The roots of the equation `ax^(2)+bx+c=0` are `alpha and beta`. Form the quadratic equation whose roots are `alpha+(1)/(beta) and beta+(1)/(alpha)`.

To solve the problem, we need to find the quadratic equation whose roots are \( \alpha + \frac{1}{\beta} \) and \( \beta + \frac{1}{\alpha} \), given that the roots \( \alpha \) and \( \beta \) are from the equation \( ax^2 + bx + c = 0 \). ### Step 1: Find the sum of the new roots The sum of the new roots can be calculated as follows: \[ \text{Sum} = \left( \alpha + \frac{1}{\beta} \right) + \left( \beta + \frac{1}{\alpha} \right) = (\alpha + \beta) + \left( \frac{1}{\beta} + \frac{1}{\alpha} \right) \] Using the formulas for the sum and product of the roots of the original equation, we know: \[ \alpha + \beta = -\frac{b}{a} \] \[ \frac{1}{\beta} + \frac{1}{\alpha} = \frac{\alpha + \beta}{\alpha \beta} = \frac{-\frac{b}{a}}{\frac{c}{a}} = -\frac{b}{c} \] Thus, the sum of the new roots becomes: \[ \text{Sum} = -\frac{b}{a} - \frac{b}{c} \] To combine these fractions, we find a common denominator: \[ \text{Sum} = -\frac{bc + ab}{ac} = -\frac{b(a + c)}{ac} \] ### Step 2: Find the product of the new roots Now, we calculate the product of the new roots: \[ \text{Product} = \left( \alpha + \frac{1}{\beta} \right) \left( \beta + \frac{1}{\alpha} \right) \] Expanding this product gives: \[ \text{Product} = \alpha\beta + \alpha \cdot \frac{1}{\alpha} + \beta \cdot \frac{1}{\beta} + \frac{1}{\alpha\beta} \] This simplifies to: \[ \text{Product} = \alpha\beta + 1 + 1 + \frac{1}{\alpha\beta} = \alpha\beta + 2 + \frac{1}{\alpha\beta} \] Substituting the values of \( \alpha\beta \): \[ \text{Product} = \frac{c}{a} + 2 + \frac{a}{c} \] To combine these terms, we find a common denominator: \[ \text{Product} = \frac{c^2 + 2ac + a^2}{ac} \] ### Step 3: Form the quadratic equation Now that we have the sum and product of the new roots, we can form the quadratic equation.

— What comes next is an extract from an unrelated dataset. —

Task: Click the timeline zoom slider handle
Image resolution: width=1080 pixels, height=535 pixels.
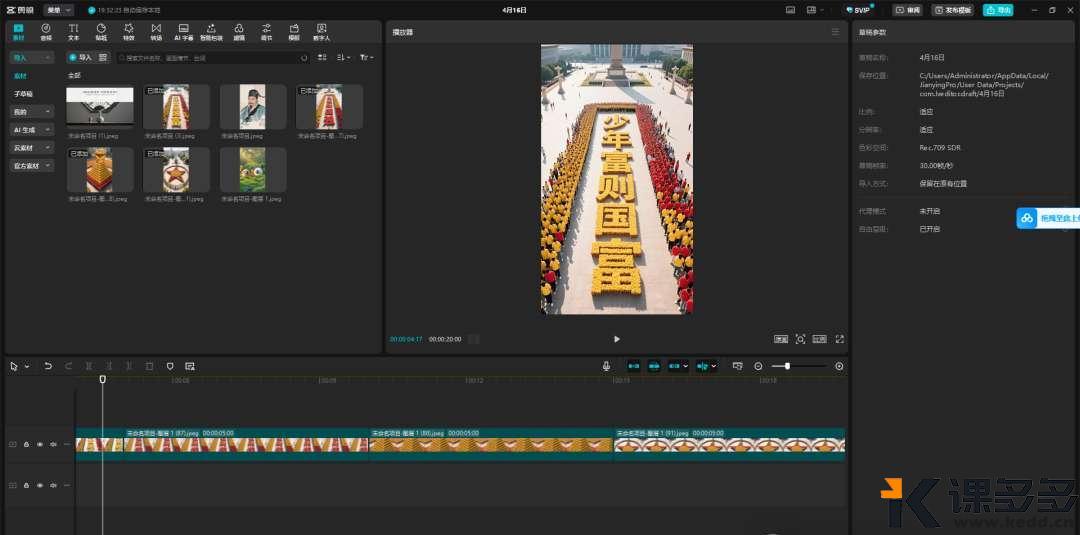Action: tap(788, 366)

The general form of a quadratic equation with roots \( p \) and \( q \) is: \[ x^2 - (p + q)x + pq = 0 \] Substituting the sum and product we found: \[ x^2 - \left(-\frac{b(a+c)}{ac}\right)x + \frac{c^2 + 2ac + a^2}{ac} = 0 \] This simplifies to: \[ x^2 + \frac{b(a+c)}{ac} x + \frac{c^2 + 2ac + a^2}{ac} = 0 \] Multiplying through by \( ac \) to eliminate the fractions gives: \[ acx^2 + b(a+c)x + (c^2 + 2ac + a^2) = 0 \] ### Final Answer Thus, the quadratic equation whose roots are \( \alpha + \frac{1}{\beta} \) and \( \beta + \frac{1}{\alpha} \) is: \[ acx^2 + b(a+c)x + (c^2 + 2ac + a^2) = 0 \]